Diss, Thetford, Bressingham and Old Buckenham provided locations, with the Diss Friends’ Meeting House used for interiors.
Leslie Dumbell (Benjamin Franklin), Alison Dumbell (the wife of Paine’s staymaking employer), Adrian Bailey (the French king) and Beverlee Boulton-Debbage (a slave) were among the local actors who shone.
The Importance of Being Earnest
Wilde’s title can be viewed in various ways in this subversively delightful play.
Ernest was a popular Victorian name; but went down market, with many Ernies.
So one meaning could be the fading importance of being fashionable.
Whatever, Wilde is taking a rise out of upper class wasters.
Henry Proffit and Andrew Lindfield as Algy and Jack revel in this world where smoking is seen as an occupation.

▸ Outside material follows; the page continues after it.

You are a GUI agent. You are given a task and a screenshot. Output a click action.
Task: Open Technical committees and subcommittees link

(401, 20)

Unusual doubling is a feature of Michelle Shortland’s direction for DOT Productions.
So Dawn Bush plays both the manservant and Miss Prism, while Non Vaughan-Thomas plays Lady Bracknell and Canon Chasuble.

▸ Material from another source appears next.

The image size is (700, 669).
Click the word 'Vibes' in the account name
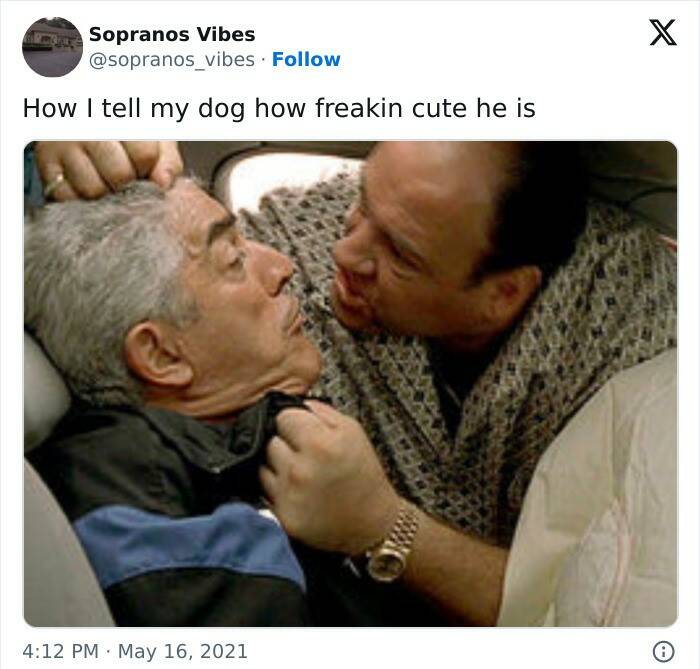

The gender switching brings characters up to the appropriate level of artifice, when some epigrams have been rather thrown away.
Lady Bracknell is younger than usual, but no less a harridan, if lacking that “terrible as an army with banners” quality.
The splenetic tea party between Gwendolen (Lucy Lawson) and Cecily (pert and arch Sophie Farquhar) works as well as ever.
Battle of the Somme
St.Mary’s Hall, Diss
Diss Museum helped commemorate the Somme centenary with a presentation about the local men who were there.
Helen Kennett, who did the research into the missing war memorial names in 2014, recalled the Diss men who fought and died.
One was Alfred Steggles, who died of wounds on the last day of the battle. He is buried in Diss cemetery and the museum has his medals.
The film made in 1916 was also shown, with an improvised piano accompaniment by Carol Moss.
It was a propaganda film, giving no impression of a million casualties. Mud, rats, ordure, slaughter – none of these were depicted.
But it attracted 20 million people at the time, a figure not surpassed until Star Wars.
A packed audience responded to Helen Kennett’s moving account of the local sacrifice; and to Carol Moss’s musical interpretation.
Marching songs, the thunder of the guns, moments of rest – her playing conveyed every mood in a 74 minute performance.
St. John Passion
Harleston Choral Society
Bach’s work of small-bite recitatives needs an adroit juxtaposition of conductor, choir, soloists and orchestra.
Under Christopher Bracewell’s direction you knew this would succeed as the opening chorus met the surge of the orchestra.
Waves of ecstatic sound, whether measured, lively, meditative, declamatory, contrite or hymn-like filled St. John’s Church.
Tenor Michael Hart-Davies’ crystal clarity of delivery proved ideal for telling the crucifixion story and for the more expressive Airs.
Sri Lankan born, and now British citizen, Dhilan Gnanadurai, again brought his darkly passionate bass voice to the dramas of Calvary.
Contralto Catherine Dealey’s singing had a loving quality, if a little underpowered; and there were some soaring-rafter moments from Soprano Siona Stockel.
Mature and mellow, the orchestra, led by Miles Golding, was a bedrock of excellence. Special mentions for the oboe, cor anglais and bassoon playing of Emma Penfold, Kim Haan and Mark Sharp.
A Midsummer Night’s Dream
New Wolsey Theatre, Ipswich
Homecoming Ipswich boy Sir Trevor Nunn is directing this play for the first time.
He chose to set it in the British Raj in 1930s India, citing the caste system, arranged marriages, several mentions of the country and its animals.
So Theseus (Matt Rawle) and Hippolyta ((Fiona Hampton) are as grand as the Mountbattens.
It works particularly well with the Rude Mechanicals, straight off an Indian street.
Bottom has seldom been as self-important or as funny in vain-glory as played by Kulvinder Ghir.
Although turbaned, the fairies do not really fit the interpretation. They are the well-drilled and behaved children, doing little fluttery hand movements, that you see in any school production.
The energy of Puck (Esh Alladi), bare-chested and in Indian breeches, and the lovers is calorie-burning just to watch.
One who stands out is Helena (Imogen Daines), reaching for drink and cig, heading for the shelf, beginning to look like her mother and aching for love.